• **Written instruction**: Set down, with no changes, the lines of the material from the line containing "Image resolution: width=2012" through the final line of the material, both included.

• **Data shown**:
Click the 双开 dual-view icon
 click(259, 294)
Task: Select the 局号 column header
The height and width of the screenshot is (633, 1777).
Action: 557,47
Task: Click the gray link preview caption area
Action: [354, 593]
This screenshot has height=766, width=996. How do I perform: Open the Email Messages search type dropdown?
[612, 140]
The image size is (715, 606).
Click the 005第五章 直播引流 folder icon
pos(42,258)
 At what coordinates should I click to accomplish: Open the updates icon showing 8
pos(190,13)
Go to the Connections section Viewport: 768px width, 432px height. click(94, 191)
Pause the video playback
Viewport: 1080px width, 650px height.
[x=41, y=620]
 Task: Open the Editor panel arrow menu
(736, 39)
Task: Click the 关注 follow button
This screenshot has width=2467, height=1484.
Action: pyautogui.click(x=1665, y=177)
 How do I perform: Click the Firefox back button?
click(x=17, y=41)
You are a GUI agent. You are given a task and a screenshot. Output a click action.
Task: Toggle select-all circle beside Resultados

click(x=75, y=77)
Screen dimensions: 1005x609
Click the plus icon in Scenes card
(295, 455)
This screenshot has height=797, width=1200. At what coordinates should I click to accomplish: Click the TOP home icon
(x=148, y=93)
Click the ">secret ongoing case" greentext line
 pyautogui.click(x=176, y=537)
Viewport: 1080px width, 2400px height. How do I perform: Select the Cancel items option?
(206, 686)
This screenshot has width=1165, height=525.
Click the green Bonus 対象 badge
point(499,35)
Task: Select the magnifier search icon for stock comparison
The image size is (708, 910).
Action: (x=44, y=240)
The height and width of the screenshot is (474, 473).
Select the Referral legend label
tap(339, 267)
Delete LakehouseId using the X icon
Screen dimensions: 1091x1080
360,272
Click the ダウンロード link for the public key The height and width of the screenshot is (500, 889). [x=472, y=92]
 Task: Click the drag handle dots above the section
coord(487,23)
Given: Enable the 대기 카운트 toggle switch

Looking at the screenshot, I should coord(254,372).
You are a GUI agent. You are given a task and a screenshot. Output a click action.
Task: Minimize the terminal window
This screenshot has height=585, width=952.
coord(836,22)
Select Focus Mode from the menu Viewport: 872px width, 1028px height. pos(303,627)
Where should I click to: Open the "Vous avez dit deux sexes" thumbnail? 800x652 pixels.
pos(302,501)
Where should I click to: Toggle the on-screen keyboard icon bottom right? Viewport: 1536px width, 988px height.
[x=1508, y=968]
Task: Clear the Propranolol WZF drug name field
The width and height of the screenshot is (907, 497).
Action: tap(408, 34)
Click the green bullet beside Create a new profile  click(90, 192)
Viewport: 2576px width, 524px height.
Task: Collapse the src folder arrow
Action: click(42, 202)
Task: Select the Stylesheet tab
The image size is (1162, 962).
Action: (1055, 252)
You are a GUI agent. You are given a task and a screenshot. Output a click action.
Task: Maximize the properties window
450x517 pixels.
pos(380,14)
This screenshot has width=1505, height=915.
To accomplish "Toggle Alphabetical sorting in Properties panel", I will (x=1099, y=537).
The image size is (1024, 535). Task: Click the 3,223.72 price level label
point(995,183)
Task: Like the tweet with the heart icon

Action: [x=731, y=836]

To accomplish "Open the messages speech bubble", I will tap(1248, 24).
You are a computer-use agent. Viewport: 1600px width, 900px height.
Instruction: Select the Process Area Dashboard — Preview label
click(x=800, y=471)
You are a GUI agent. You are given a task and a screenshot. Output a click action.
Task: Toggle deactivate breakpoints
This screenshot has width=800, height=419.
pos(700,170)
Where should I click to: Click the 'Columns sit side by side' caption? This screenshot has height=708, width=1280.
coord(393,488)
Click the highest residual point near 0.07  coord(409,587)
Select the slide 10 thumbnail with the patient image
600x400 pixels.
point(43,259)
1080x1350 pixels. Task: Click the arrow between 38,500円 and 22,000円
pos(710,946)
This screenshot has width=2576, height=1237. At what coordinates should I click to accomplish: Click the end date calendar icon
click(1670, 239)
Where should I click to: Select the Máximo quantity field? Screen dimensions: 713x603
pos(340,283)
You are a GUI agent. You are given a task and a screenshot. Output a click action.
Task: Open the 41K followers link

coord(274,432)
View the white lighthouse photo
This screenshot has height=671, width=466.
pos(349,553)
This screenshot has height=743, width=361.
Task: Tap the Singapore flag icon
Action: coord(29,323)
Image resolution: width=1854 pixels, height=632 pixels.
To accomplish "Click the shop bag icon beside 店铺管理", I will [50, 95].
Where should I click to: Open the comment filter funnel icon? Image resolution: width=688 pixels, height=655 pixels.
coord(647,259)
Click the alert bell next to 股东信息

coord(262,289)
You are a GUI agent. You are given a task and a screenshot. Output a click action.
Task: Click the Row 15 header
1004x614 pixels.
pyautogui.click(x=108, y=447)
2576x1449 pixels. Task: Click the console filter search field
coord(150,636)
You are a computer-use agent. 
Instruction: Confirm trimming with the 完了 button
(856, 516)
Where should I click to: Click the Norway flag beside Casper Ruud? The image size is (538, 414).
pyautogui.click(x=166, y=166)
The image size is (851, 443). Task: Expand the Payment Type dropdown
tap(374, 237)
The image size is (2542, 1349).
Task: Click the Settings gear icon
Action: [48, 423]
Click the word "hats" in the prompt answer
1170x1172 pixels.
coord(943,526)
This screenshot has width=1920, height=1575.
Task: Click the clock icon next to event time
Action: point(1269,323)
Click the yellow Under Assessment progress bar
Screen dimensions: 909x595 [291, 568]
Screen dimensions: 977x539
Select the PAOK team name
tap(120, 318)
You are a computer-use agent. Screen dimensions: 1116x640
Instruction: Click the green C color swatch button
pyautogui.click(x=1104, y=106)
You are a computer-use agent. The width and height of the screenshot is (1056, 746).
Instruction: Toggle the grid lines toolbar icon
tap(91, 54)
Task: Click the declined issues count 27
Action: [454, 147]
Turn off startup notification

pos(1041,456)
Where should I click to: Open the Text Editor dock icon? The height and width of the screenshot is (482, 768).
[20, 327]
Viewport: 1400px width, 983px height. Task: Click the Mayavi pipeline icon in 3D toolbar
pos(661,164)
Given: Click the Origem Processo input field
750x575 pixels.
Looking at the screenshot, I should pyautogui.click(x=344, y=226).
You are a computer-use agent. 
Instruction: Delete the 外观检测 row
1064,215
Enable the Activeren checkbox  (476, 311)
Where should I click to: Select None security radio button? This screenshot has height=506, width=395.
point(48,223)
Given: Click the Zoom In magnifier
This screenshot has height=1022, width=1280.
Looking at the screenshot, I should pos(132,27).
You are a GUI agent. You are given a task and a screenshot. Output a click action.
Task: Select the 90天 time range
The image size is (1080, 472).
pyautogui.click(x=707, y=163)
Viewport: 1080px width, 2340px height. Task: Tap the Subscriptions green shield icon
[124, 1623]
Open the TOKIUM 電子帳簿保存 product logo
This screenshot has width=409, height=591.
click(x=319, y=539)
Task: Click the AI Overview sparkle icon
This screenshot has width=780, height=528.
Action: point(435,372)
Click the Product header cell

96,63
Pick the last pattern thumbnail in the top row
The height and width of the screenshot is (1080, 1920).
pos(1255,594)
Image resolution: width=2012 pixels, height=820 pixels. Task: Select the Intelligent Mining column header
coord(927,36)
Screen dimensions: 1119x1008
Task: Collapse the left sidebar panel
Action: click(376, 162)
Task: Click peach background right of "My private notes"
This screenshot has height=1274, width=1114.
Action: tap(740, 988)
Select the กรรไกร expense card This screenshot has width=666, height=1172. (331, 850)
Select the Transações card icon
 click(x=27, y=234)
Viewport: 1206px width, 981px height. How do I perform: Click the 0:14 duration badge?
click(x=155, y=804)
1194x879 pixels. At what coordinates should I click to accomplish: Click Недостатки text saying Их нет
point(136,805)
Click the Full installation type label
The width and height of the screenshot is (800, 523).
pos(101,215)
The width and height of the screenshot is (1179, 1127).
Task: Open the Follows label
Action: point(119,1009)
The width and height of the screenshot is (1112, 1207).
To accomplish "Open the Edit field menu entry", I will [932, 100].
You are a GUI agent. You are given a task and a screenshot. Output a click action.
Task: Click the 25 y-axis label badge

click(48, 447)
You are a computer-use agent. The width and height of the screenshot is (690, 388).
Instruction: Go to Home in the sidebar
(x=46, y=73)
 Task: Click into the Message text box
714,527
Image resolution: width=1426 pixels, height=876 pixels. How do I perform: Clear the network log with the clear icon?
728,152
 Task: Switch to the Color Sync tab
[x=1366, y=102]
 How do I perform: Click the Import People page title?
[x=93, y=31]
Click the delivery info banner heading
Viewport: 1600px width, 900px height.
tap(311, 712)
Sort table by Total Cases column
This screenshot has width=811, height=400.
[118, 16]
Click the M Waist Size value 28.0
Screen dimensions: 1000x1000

• **Answer for this exercise**:
Image resolution: width=2012 pixels, height=820 pixels. Task: Select the Intelligent Mining column header
coord(927,36)
Screen dimensions: 1119x1008
Task: Collapse the left sidebar panel
Action: click(376, 162)
Task: Click peach background right of "My private notes"
This screenshot has height=1274, width=1114.
Action: tap(740, 988)
Select the กรรไกร expense card This screenshot has width=666, height=1172. (331, 850)
Select the Transações card icon
 click(x=27, y=234)
Viewport: 1206px width, 981px height. How do I perform: Click the 0:14 duration badge?
click(x=155, y=804)
1194x879 pixels. At what coordinates should I click to accomplish: Click Недостатки text saying Их нет
point(136,805)
Click the Full installation type label
The width and height of the screenshot is (800, 523).
pos(101,215)
The width and height of the screenshot is (1179, 1127).
Task: Open the Follows label
Action: point(119,1009)
The width and height of the screenshot is (1112, 1207).
To accomplish "Open the Edit field menu entry", I will [932, 100].
You are a GUI agent. You are given a task and a screenshot. Output a click action.
Task: Click the 25 y-axis label badge

click(48, 447)
You are a computer-use agent. The width and height of the screenshot is (690, 388).
Instruction: Go to Home in the sidebar
(x=46, y=73)
 Task: Click into the Message text box
714,527
Image resolution: width=1426 pixels, height=876 pixels. How do I perform: Clear the network log with the clear icon?
728,152
 Task: Switch to the Color Sync tab
[x=1366, y=102]
 How do I perform: Click the Import People page title?
[x=93, y=31]
Click the delivery info banner heading
Viewport: 1600px width, 900px height.
tap(311, 712)
Sort table by Total Cases column
This screenshot has width=811, height=400.
[118, 16]
Click the M Waist Size value 28.0
Screen dimensions: 1000x1000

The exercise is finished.